Work to complete
With pictures excluded, give again exactly the lines running from the one holding "Open the Configure panel in Auto Build" through the end of the listing below.

Source information
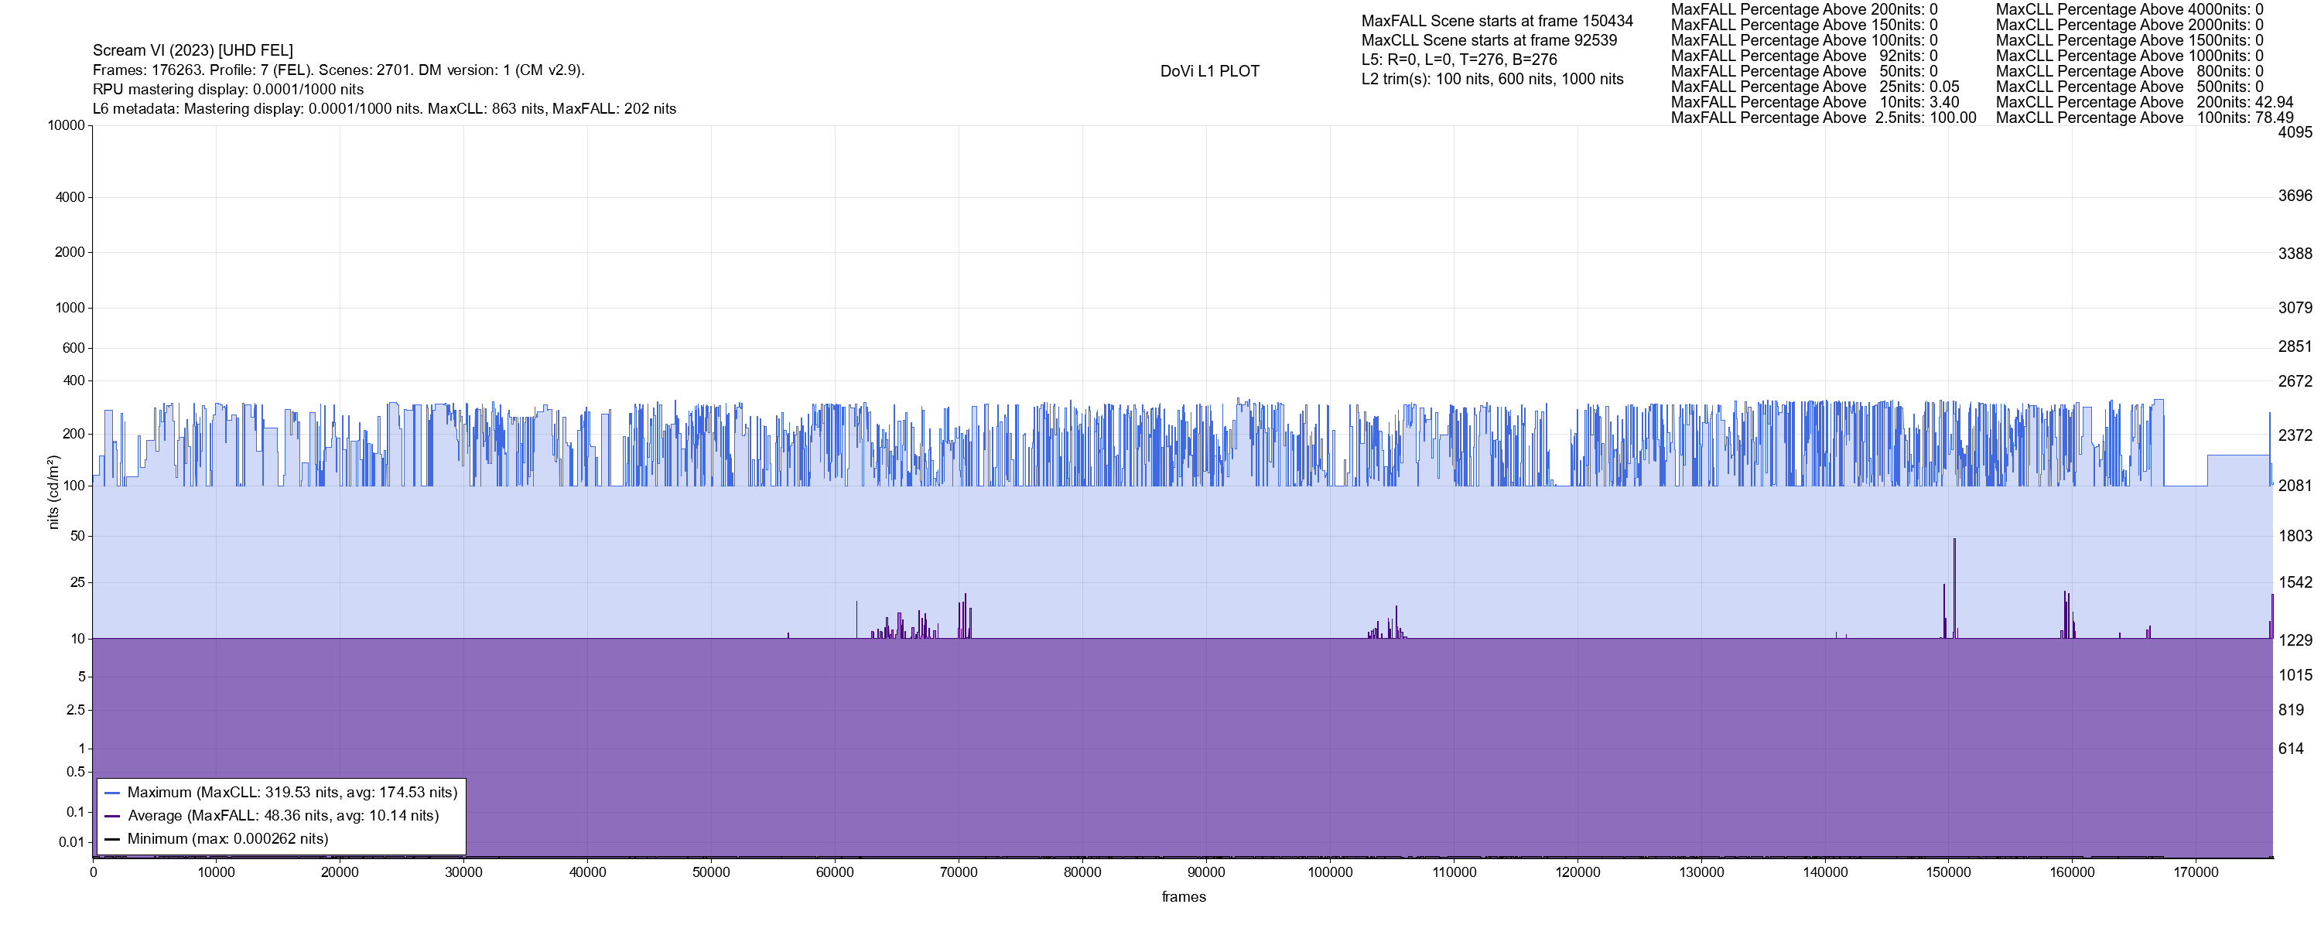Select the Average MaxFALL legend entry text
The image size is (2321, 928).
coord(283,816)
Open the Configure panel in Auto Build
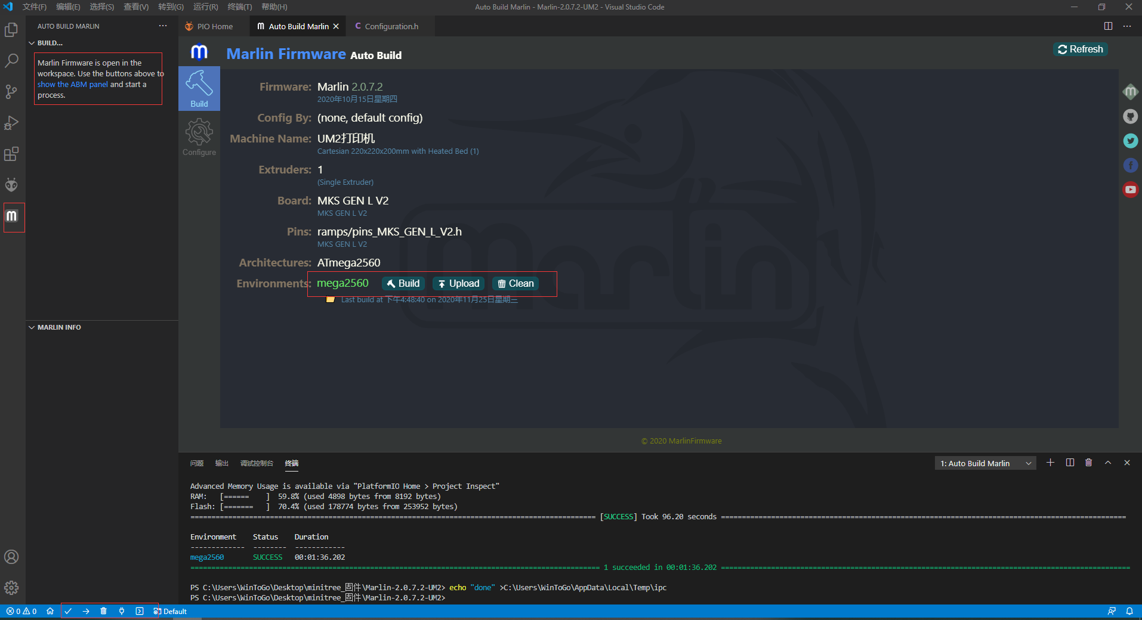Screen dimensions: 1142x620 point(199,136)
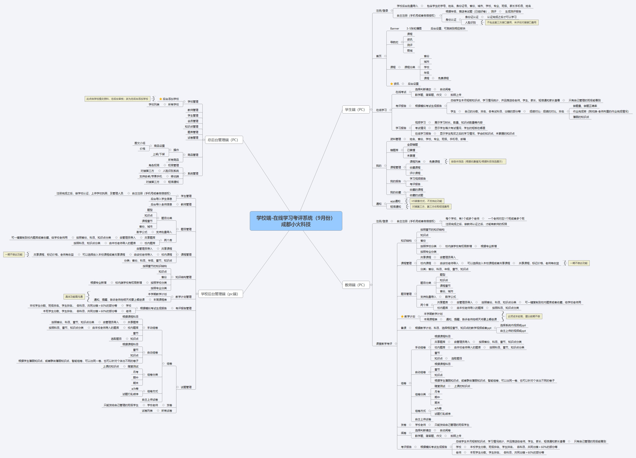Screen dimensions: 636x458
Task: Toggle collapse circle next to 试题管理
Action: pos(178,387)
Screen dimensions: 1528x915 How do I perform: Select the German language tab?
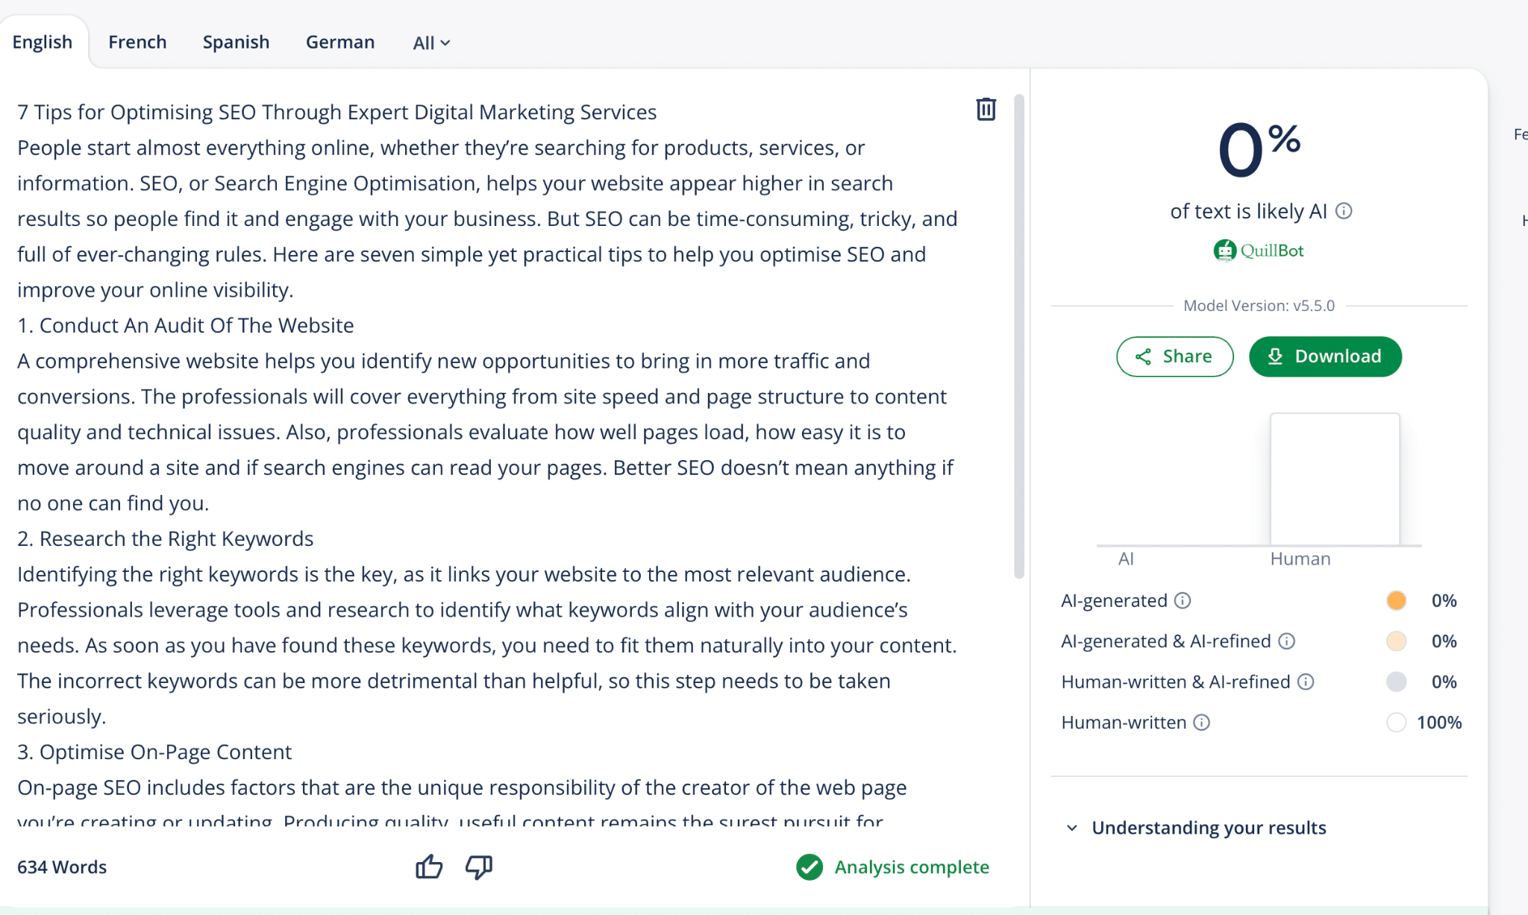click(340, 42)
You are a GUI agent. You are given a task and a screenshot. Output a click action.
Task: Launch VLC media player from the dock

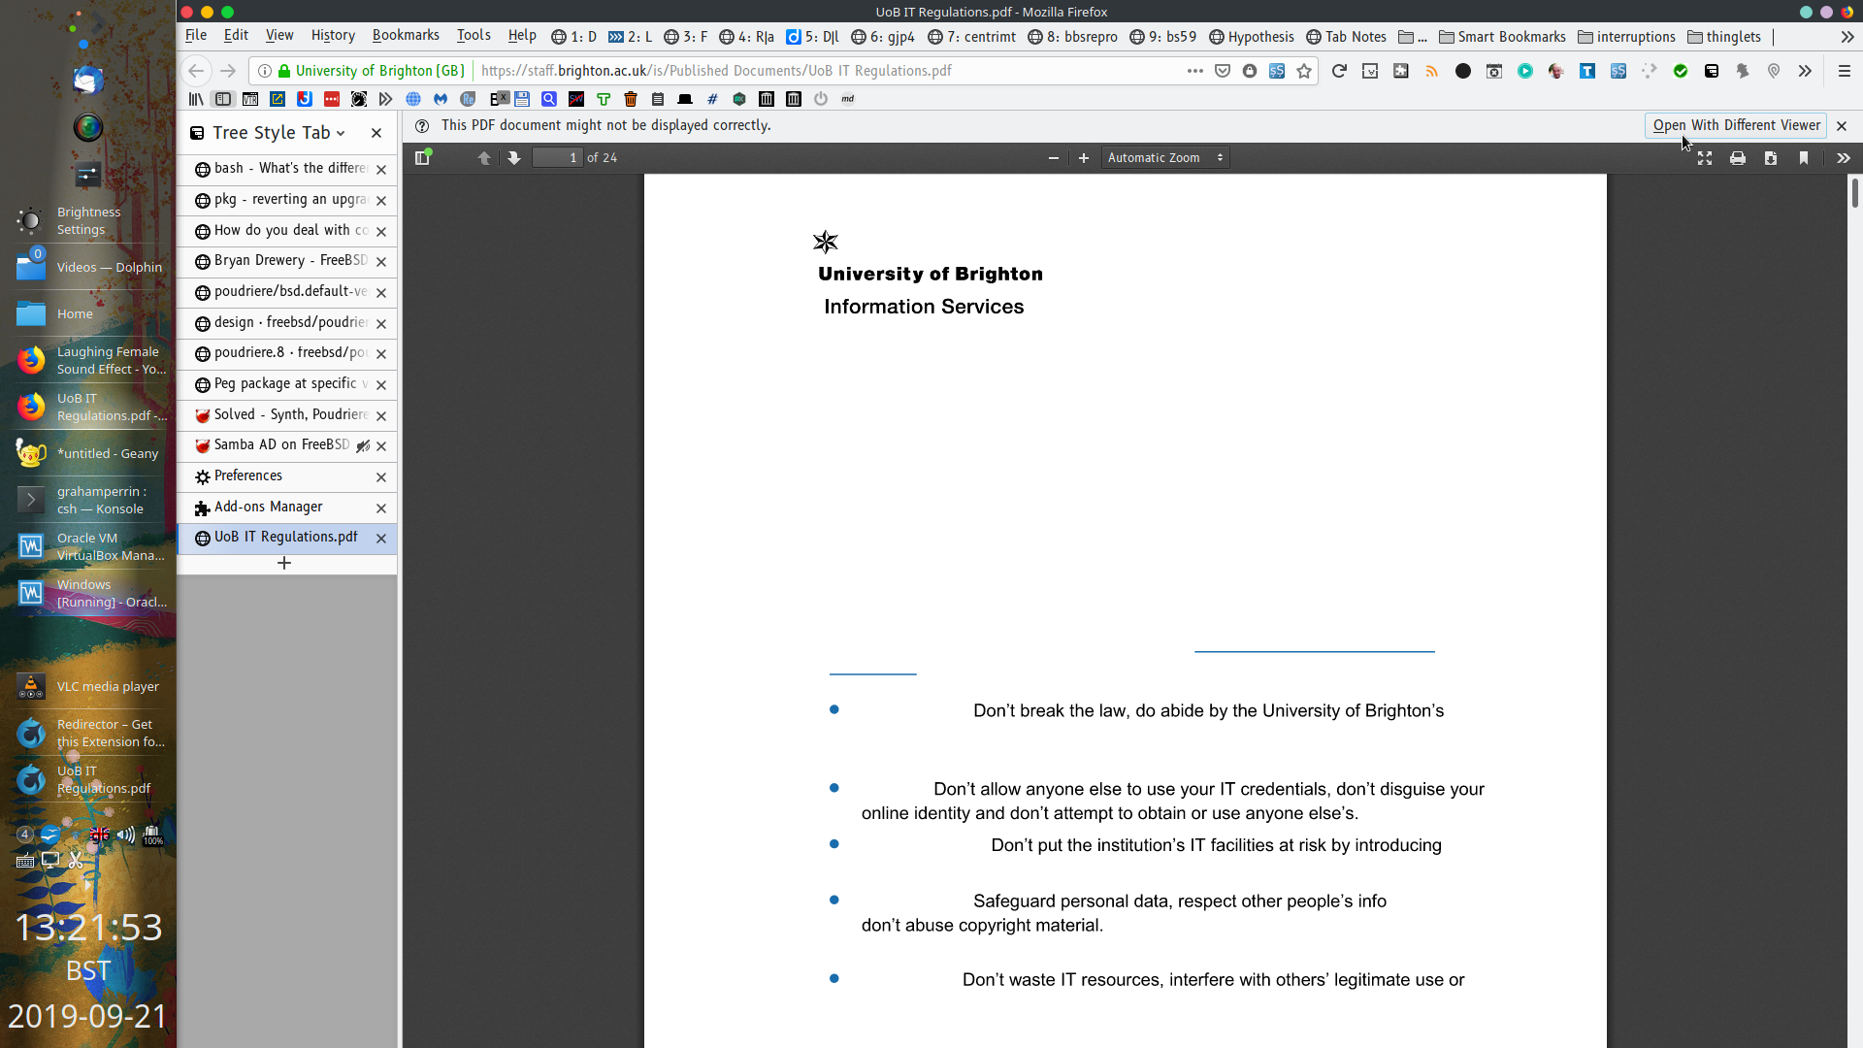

Written answer
Open the Configure panel in Auto Build
Screen dimensions: 1142x620 point(199,136)
Screen dimensions: 636x458
Task: Toggle collapse circle next to 试题管理
Action: pos(178,387)
Screen dimensions: 1528x915 How do I perform: Select the German language tab?
click(340, 42)
You are a GUI agent. You are given a task and a screenshot. Output a click action.
Task: Launch VLC media player from the dock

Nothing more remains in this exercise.